Consigne>
D'après le texte sur l'inflation et le low-cost, quels sont les deux objectifs du low-cost ?

Texte fourni>
# # # #

La phobie allemande de l’inflation pourrait être contreproductive et mettre en danger la cohésion de la zone euro. Du fait de sa spécialisation industrielle et de sa moindre dépendance au tourisme, l’Allemagne a mieux traversé la crise sanitaire que les États d’Europe du Sud dont la France. La récession y a été deux fois plus faible. L’Allemagne sort de la crise avec une dette publique certes en augmentation mais inférieure de 20 à 60 points de PIB par rapport à celles des pays d’Europe du Sud. Pour maintenir ses recettes d’exportation, elle a besoin que les autres États membres de la zone euro renouent avec la croissance. Une hausse des taux d’intérêt au nom de la lutte contre l’inflation risque d’amener une croissance faible voire une nouvelle récession. En 2020, Angela Merkel a marqué l’attachement de l’Allemagne à la construction européenne, en proposant avec Emmanuel Macron un plan de relance financé par un emprunt communautaire. L’affectation des crédits non pas en fonction des PIB des différents États membres mais en fonction de critères économiques et sociaux constitue un précédent qui marque la primauté des intérêts collectifs de l’Union sur ceux des États membres. Le successeur d’Angela Merkel aura la difficile tâche de confirmer ou d’infirmer ce changement de cap. En 2020, le contexte économique facilitait l’adoption d’un plan de relance ; en 2021, la situation pourrait être tout autre si l’inflation dépasse durablement les 2 %. La position de l’Allemagne face à l’inflation pourrait être un débat des prochaines élections législatives prévues à l’automne.

Comment briser le cercle infernal du « low-cost » ?

À partir des années 1990, le low-cost » s’est imposé dans l’univers de la production et de la consommation. Initialement, les entreprises qui ont parié sur des produits à faibles prix souhaitaient gagner des parts de marché dans les pays en développement ou émergents. Elles ont été, en règle générale, surprises par l’importance des ventes en Occident. En offrant des biens et des services à faibles prix, les entreprises ont élargi la demande. Ainsi, les compagnies de transport aérien low-cost ont tout à la fois capté un public qui n’utilisait pas traditionnellement l’avion et ont permis à d’autres de partir plus fréquemment. Capter une nouvelle clientèle et favoriser la consommation sont les deux objectifs du low-cost. Pour réduire les coûts, les entreprises réduisent les services offerts, recourent à des productions déjà amorties et exploitent au mieux l’éclatement des chaînes de production. Si le consommateur peut être gagnant à ce jeu, le producteur et le salarié le sont beaucoup moins. En outre, le bilan carbone de ce processus est plus que douteux. Les produits proposés sont souvent de moindre qualité, l’objectif étant de créer un processus d’achats de produits low-cost (électroménager, voitures, etc.).

# # # #

Données disponibles>
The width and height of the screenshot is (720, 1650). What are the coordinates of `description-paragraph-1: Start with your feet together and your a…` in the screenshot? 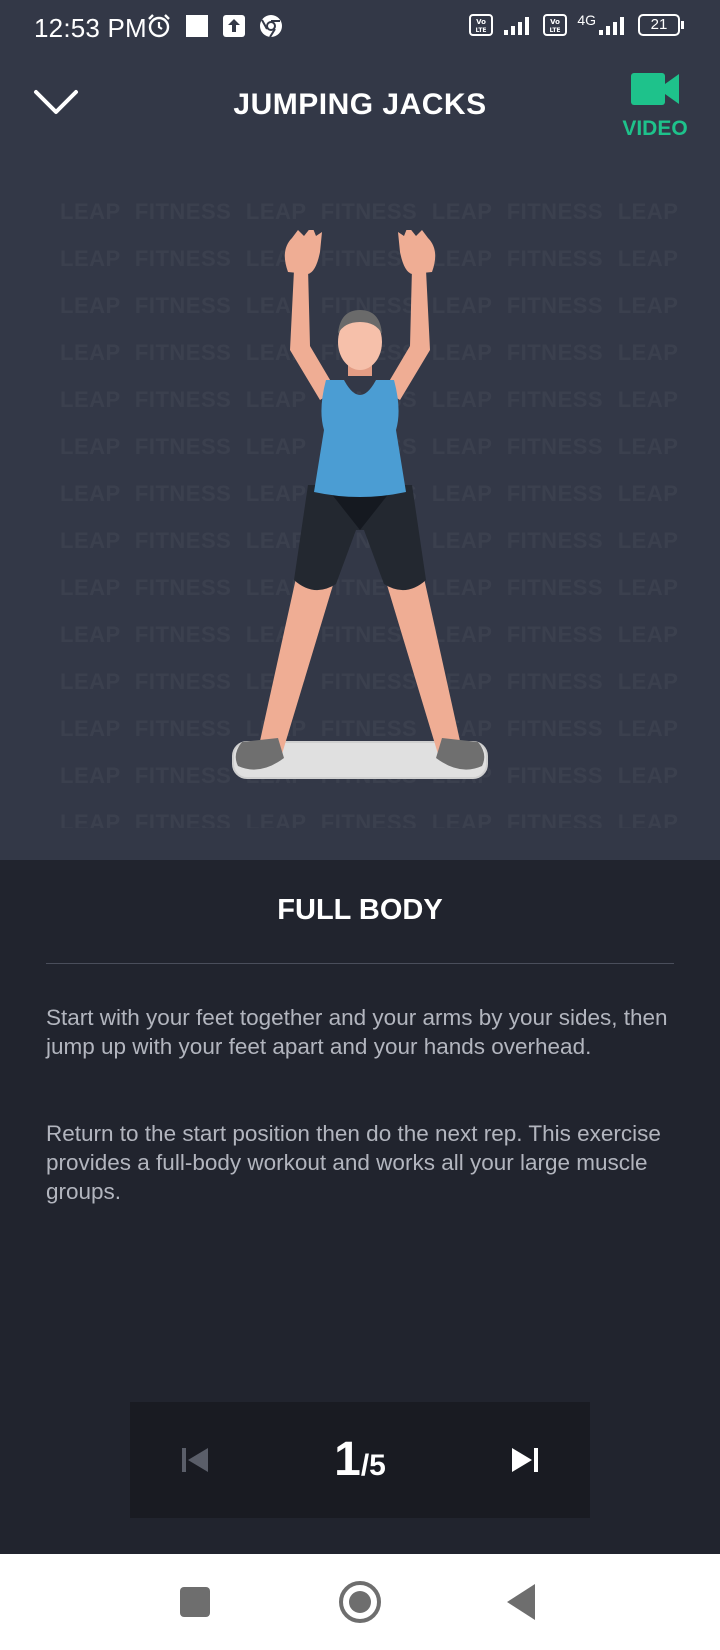 It's located at (357, 1032).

# # # #

Réponse>
Capter une nouvelle clientèle et favoriser la consommation.